The recent developments in the north of Mali are disastrous for all involved.  The military that supposedly revolted against the Malian president because he was not doing enough to protect them from the northern rebels, and in so doing deserted all of the northern defensive positions leaving them ripe for Touareg conquest, has discredited itself irreparably.  How can it now be seen as a force for national protection?  The concept of the Azawad country existing independently from the rest of Mali is scarily absurd.  With so little resources on hand and zero experience in governance, it’s hard to see what revenue streams would be open to them besides harboring militant islamists or getting more involved with activities that scare western governments sick.  Let’s remember that from Gao, a modern airplane can reach France in less than two hours.  Such a close bastion of potential islamic extremism so close to Europe could hardly be allowed to gain strenth and grow.  Finally, the national elections in Mali; initially scheduled for April 29, 2012, just five short weeks after the coup was staged, are seeming unlikely to go forth in the imminent future.   In reaction to the coup, bordering countries have closed their borders to trade, with a more serious embargo in discussion before the UN Security Council.  Businesses are flailing at the very time when soaring commodities prices had given rise to record levels of mining activity and real prospects for the long-suffering economy.  It’s as if two weeks were all that were necessary to lose all the progress that Mali’s twenty years of successful democratic activity had brought.

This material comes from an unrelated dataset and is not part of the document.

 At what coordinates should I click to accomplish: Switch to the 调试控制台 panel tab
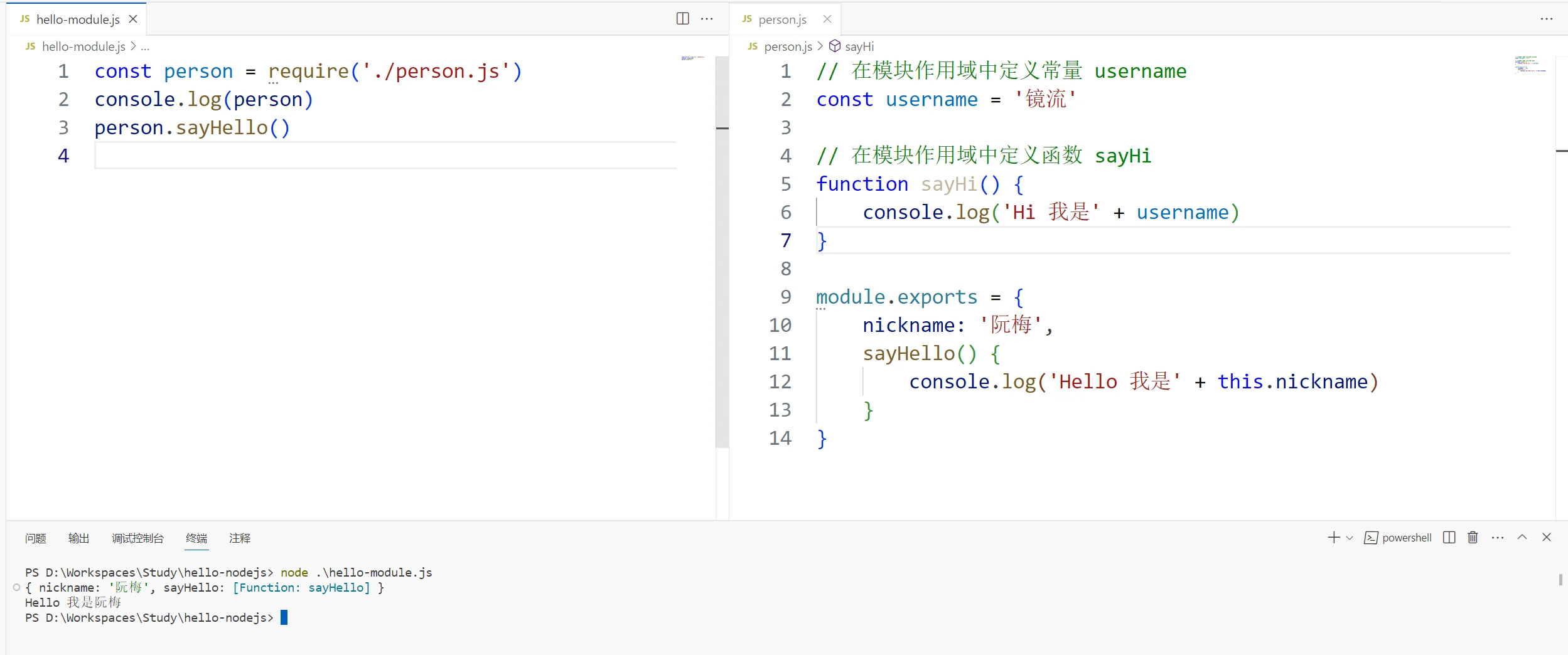tap(137, 538)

In the coming weeks we will see what if anything the powers that be decide to do about this.  The United States was heavily involved in the Sahara region, and has been quietly planning a “cordon militaire” stretching several thousand kilometers across dusty territories where little can grow, but where a lot can be hidden.  Its special forces paid for recently installed Junta leader Captain Amadou Sanogo to train with American forces in the USA.  Observers suggest threateningly that Algeria will not accept the breakup of its southern neighbor, as Britain pulls its diplomats.  Senegal, immediately to the west, is still reeling from a difficult electoral process that ended this week.

The proper international reaction need not be as difficult as the distances and scale could imply.  It’s time for the international community to take an important and principled stand.   If Mali’s government can be overturned by a group of mid-ranking officers, and the north taken by a piecemeal Touareg force, surely taking Mali back from them is a realistic objective.  In addition to sanctions, ECOWAS (the Community of West African States) must stand solidly behind an international intervention force.  ECOWAS should keep its name in front, but western powers should add their military capabilities to keep the conflict short and effective.  The intervention must start with a stated goal of holding elections by the end of this year, and provide the aid necessary to that effect.  No one can afford to let another African country slip and fall.  We can less afford to let go of Mali, which before three weeks ago had been making real and positive progress.   The rule of law is a fragile thing, and we should fight to keep it intact.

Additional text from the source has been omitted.